* _What needs to be done_: Please reproduce the passage from the article about the "Dogs in the City" show between "New York City dog" and "not the dogs.", inclusive.

* _Excerpted passage_:
— start —

CBS Aired "Dogs in the City,"
New York City dog guru Justin Silver is the host of "Dogs in the City." (Credit: Heather Wines)
(CBS News) It looks like Cesar Millan will now have some doggie trainer competition.
Started Wednesday, May 30, there is a new canine expert on the block. The New York City block, that is.
CBS aired "Dogs in the City," starring Manhattan-based "dog guru" Justin Silver, who is described as a master at resolving issues between dogs and their owners. Silver says many times the issues lie with the owners, not the dogs.
Throughout the series, Silver will meet with New Yorkers who have a range of canine issues — from a couple looking to move in together with a dog to a newly divorced couple whose dog is having a rough time adjusting to joint custody. He even calls in his own dogs, pit bulls Chiquita and Pacino, to help out by leading by example.
Dogs are having a television moment, with three very different programs about them turning up in the next few weeks on three very different outlets. Together they provide a dizzying display of reprehensible behavior, inordinate neediness and striking devotion by humans.
“Once you bring a dog like that into your home and into your life, they appreciate it”, Silver says. “They know what they’ve got, because they’ve been without.”

— end —

* _Recorded data_:
— start —

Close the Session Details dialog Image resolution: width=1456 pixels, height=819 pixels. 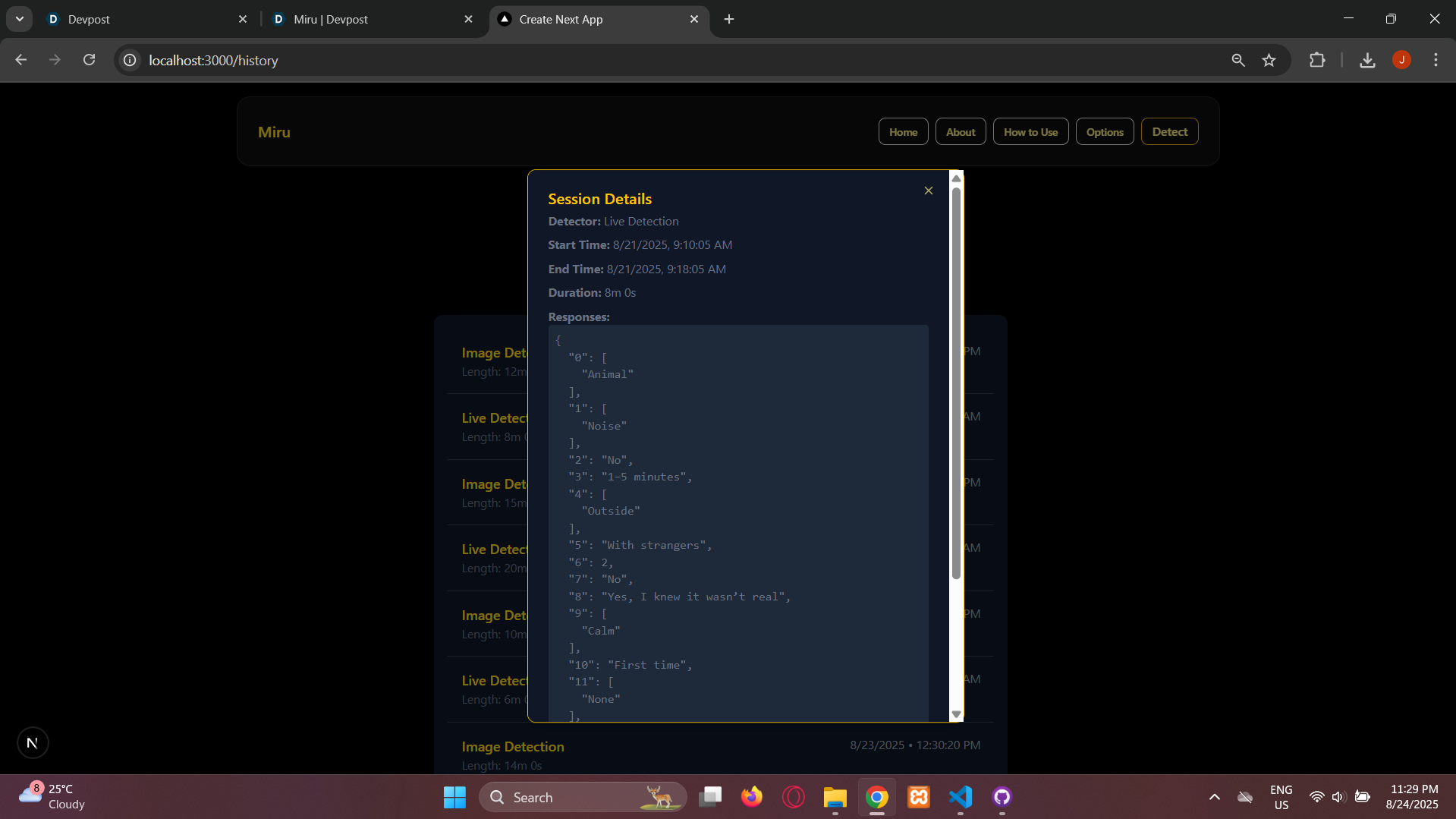[x=928, y=191]
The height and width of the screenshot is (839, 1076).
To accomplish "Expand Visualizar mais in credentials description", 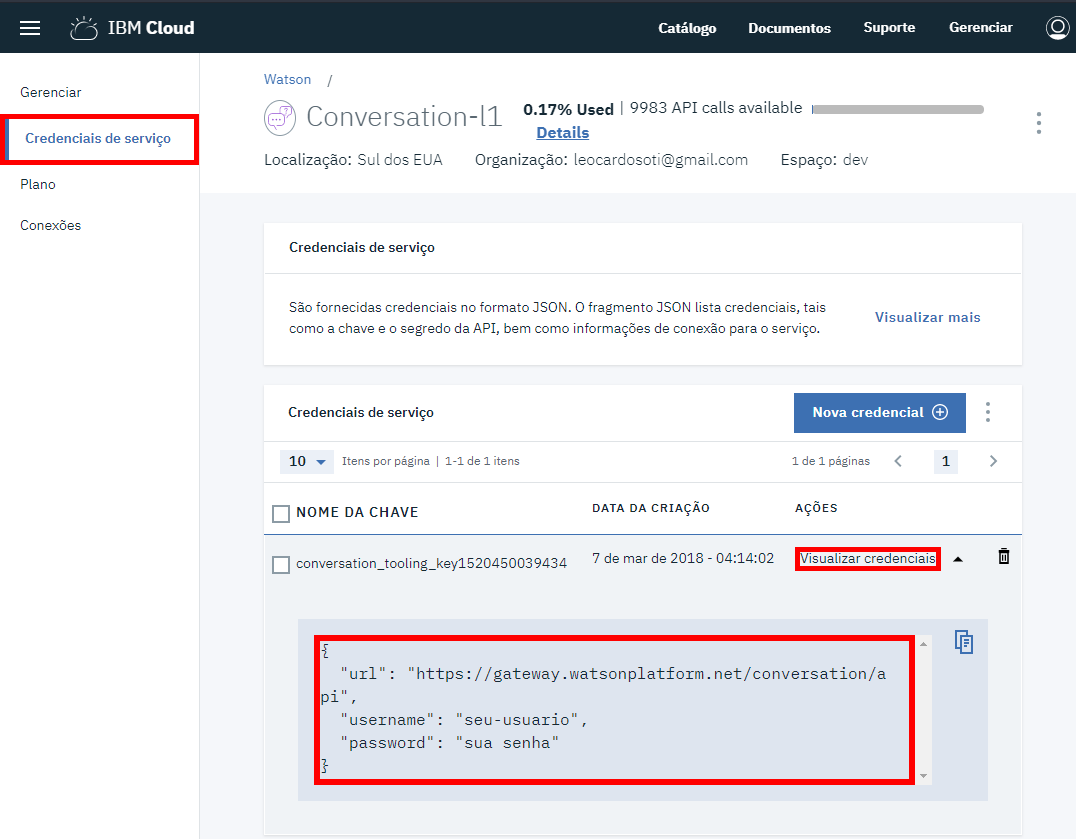I will (927, 317).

— end —

* _Final result_:
New York City dog guru Justin Silver is the host of "Dogs in the City." (Credit: Heather Wines)
(CBS News) It looks like Cesar Millan will now have some doggie trainer competition.
Started Wednesday, May 30, there is a new canine expert on the block. The New York City block, that is.
CBS aired "Dogs in the City," starring Manhattan-based "dog guru" Justin Silver, who is described as a master at resolving issues between dogs and their owners. Silver says many times the issues lie with the owners, not the dogs.